The consolidated financial statements of NEG included herein include the accounts of NEG and its wholly owned and controlled subsidiaries. The principal executive offices are located at 7600 Wisconsin Avenue (mailing address: 7500 Old Georgetown Road), Bethesda, Maryland 20814. Our telephone number is (301) 280-6800.

NEG reports its business in two business segments, interstate pipeline operations (or “Pipeline”) and integrated energy and marketing (or “Energy”). Pipeline is comprised of GTC, which includes GTN and NBP. Energy is comprised of GenLLC and Energy Trading, which owns PG&E Energy Trading-Power, L.P. (“ET-Power”) and PG&E Energy Trading-Gas Corporation and other affiliates. Financial information for each reportable segment is included in Item 7, “Management’s Discussion and Analysis of Financial Condition and Results of Operations” and in Note 15 of the “Notes to Consolidated Financial Statements.”

Natural Gas Transmission Business

In our Pipeline business segment, we own, operate and develop natural gas pipeline facilities, including our Gas Transmission Northwest, or GTN, pipeline, an interest in the Iroquois pipeline, and the North Baja pipeline.

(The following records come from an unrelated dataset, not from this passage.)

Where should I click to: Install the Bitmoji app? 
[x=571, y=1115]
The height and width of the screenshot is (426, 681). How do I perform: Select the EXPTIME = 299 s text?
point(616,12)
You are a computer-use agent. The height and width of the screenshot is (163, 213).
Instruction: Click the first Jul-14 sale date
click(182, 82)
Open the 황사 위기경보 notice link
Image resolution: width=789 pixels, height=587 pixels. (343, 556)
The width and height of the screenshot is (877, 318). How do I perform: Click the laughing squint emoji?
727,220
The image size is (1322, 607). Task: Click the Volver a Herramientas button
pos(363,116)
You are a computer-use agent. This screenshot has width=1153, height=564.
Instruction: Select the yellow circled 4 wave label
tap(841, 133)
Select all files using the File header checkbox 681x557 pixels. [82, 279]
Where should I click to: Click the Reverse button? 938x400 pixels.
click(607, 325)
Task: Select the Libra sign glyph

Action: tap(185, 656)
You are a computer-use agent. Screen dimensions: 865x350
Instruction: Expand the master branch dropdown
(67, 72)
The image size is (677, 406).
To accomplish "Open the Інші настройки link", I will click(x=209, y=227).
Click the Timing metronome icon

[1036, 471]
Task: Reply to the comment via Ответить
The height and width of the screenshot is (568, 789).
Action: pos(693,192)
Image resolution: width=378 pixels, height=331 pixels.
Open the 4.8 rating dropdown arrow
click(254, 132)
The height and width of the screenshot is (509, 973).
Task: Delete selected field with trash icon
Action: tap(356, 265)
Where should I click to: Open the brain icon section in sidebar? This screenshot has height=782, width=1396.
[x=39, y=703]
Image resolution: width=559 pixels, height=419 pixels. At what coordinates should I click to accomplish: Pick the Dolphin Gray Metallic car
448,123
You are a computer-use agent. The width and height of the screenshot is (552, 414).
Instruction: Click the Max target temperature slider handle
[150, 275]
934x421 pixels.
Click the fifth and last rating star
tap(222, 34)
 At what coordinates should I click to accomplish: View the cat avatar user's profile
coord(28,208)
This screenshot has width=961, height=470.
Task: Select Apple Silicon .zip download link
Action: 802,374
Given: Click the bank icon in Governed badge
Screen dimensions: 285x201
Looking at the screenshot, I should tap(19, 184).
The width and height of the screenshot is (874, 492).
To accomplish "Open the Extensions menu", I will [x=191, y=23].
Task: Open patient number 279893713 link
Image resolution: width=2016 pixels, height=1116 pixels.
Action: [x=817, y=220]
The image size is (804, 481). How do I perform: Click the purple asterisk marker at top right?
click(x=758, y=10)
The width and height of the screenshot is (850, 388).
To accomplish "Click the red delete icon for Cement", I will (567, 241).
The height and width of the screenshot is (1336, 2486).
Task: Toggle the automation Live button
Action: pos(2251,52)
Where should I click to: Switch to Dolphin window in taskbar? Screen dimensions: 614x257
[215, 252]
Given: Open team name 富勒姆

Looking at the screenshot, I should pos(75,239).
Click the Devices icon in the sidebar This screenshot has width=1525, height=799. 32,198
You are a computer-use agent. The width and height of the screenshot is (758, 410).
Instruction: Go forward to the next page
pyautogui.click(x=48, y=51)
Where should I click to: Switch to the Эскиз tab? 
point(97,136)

The following table summarizes our gas transmission pipelines:

                         
            Approx. Capacity            
Pipeline Name   Location   In Service Date   (MMcf/d)   2001 Load Factor   Length (miles)   Ownership Interest

 
 
 
 
 
 
  ID, OR,                    
GTN   WA   1961   2,700   91%   1,356   100.0%
Iroquois Gas Transmission System   NY, CT   1991   850   88%   375   5.2%
North Baja   AZ, CA   2002   500   N/A   80   100.0%

Gas Transmission Northwest

Our GTN pipeline consists of over 1,350 miles of natural gas transmission pipeline with a capacity of approximately 2.7 billion cubic feet of natural gas per day. Our GTN pipeline begins at the British Columbia-Idaho border, extends for approximately 612 miles through northern Idaho, southeastern Washington and central Oregon, and ends at the Oregon-California border, where it connects with other pipelines. This pipeline commenced commercial operation in 1961 and has subsequently expanded various times through 2001. This pipeline is the largest transporter of Canadian natural gas into the United States and is the only pipeline directly linking the natural gas reserves in western Canada to the gas markets of California and parts of the Pacific Northwest.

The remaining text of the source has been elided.